К ним подошел Толя Пышный.
— Слышь, Степанов, придется тебе взять в звено парнишку одного, учеником. Выработка у вас, конечно, упадет. Предупреждаю честно. Да и парнишка того… с горчинкой…
Рядом, как-то незаметно, оказались и помощники Степанова.
— Что же это, хотите наше звено отстающим сделать?
— Да разве только в выработке дело?
— Но ведь и проценты для нас важны!
— А если человек гибнет?
— Так уж и гибнет! Губы развесил, а тут цацкайся с ним!
— Еще избалуешь — сядет потом на шею. Иждивенцев нам не хватало!
— Верно. Вкалывай за него, а он и спасибо не скажет…
Степанов, слушая спорщиков, сверкнул глазами.
— Скажет! — уверенно рубанул рукою воздух Степанов. — И шуметь тут нечего. Поможем парню. Как получит квалификацию, будет стараться — в общий котел пойдет его выработка. Тебя тоже небось когда-то учили, не отпихивали, — упрекнул он самого рьяного спорщика.
«Толковый этот Степанов! — подумала я. — И почему бы в партию не принять его?» Думала я об этом и сейчас, когда шла мимо белого домика, утопающего в венке астр.
— Галина Ивановна, может, зайдете? — услышала я.
Оглянувшись, увидела Степанова, стоявшего на крыльце. В большой светлой комнате было уютно и до неправдоподобия чисто. Хозяйка угостила меня настоящим хлебным квасом. Мы присели за стол. Степанов мялся, чувствовалось, что он хочет поговорить со мной о чем-то важном.
— Выбрали вот меня председателем товарищеского суда… А имею ли я право судить других, когда сам… — глухо заговорил он.
— Да при чем же тут ваше прошлое? — удивилась я.

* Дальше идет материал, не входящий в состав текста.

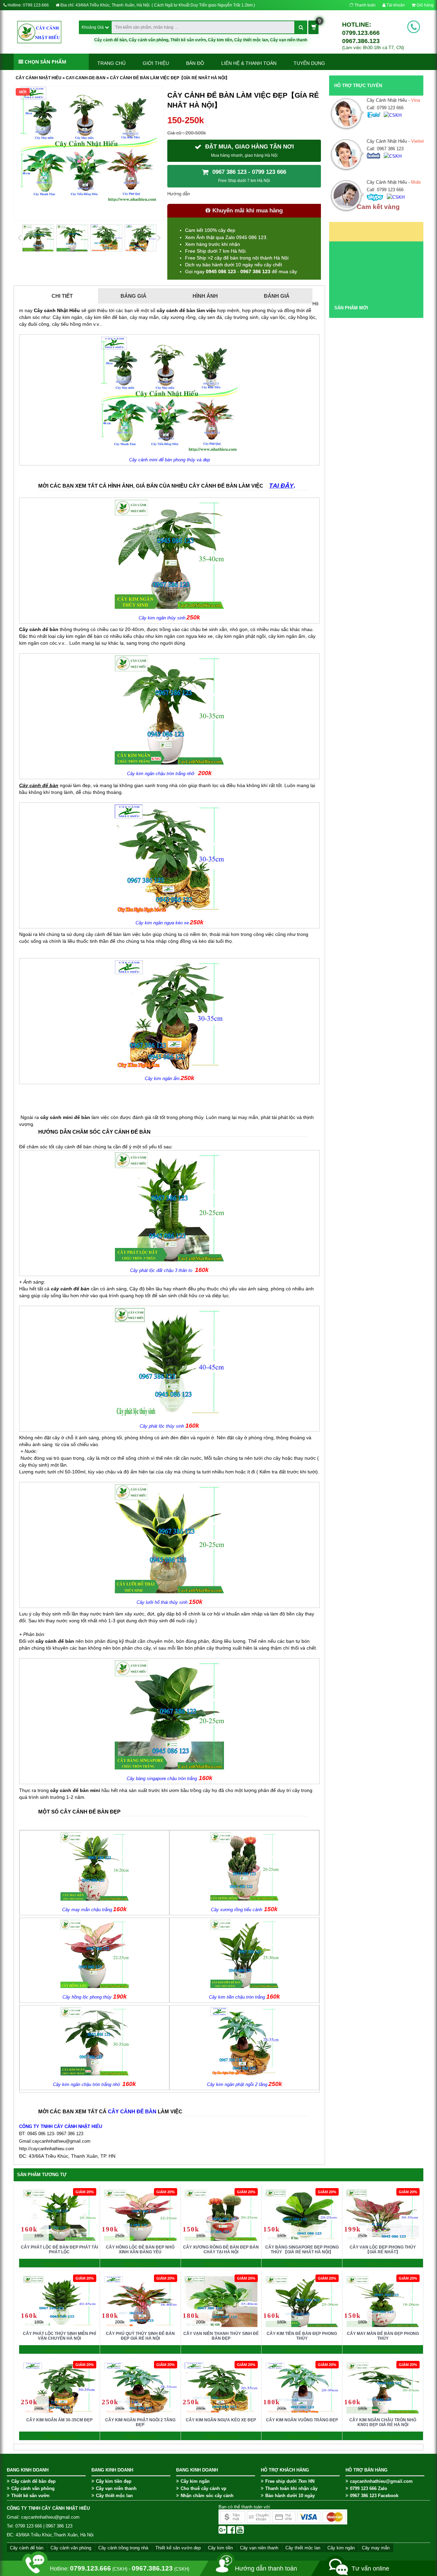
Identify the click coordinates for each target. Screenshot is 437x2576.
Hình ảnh (205, 296)
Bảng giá (133, 296)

— По бумагам судимость с меня снята… Теперь вроде чист я, а вот собственная совесть еще не сняла ее… судимость эту. Не легко прощать самого себя… Хотите послушать, как со мной все случилось? Был я, значит, старшим чабаном в колхозе. Несколько тысяч овец доверили мне. Год работаю, другой. Хвалят — ни одной овечки не пропало. Малых ягнят, поверите, за пазухой отогревал. И вот как-то стояла зимой наша кошара в степи. Накормили мы с Пантелеичем — это второй чабан — овец, и он говорит: «Побудь при кошаре, а я в обогревалке вздремну малость. Не спал всю ночь». — «Ну что ж, поспи», — согласился я и пошел сено метать. Песни пою да о ней вот думаю, — кивнул он в сторону жены. — Не мог и дня без нее прожить. Мечу сено, а меня будто подбивает кто: «Сходи на село, сходи!»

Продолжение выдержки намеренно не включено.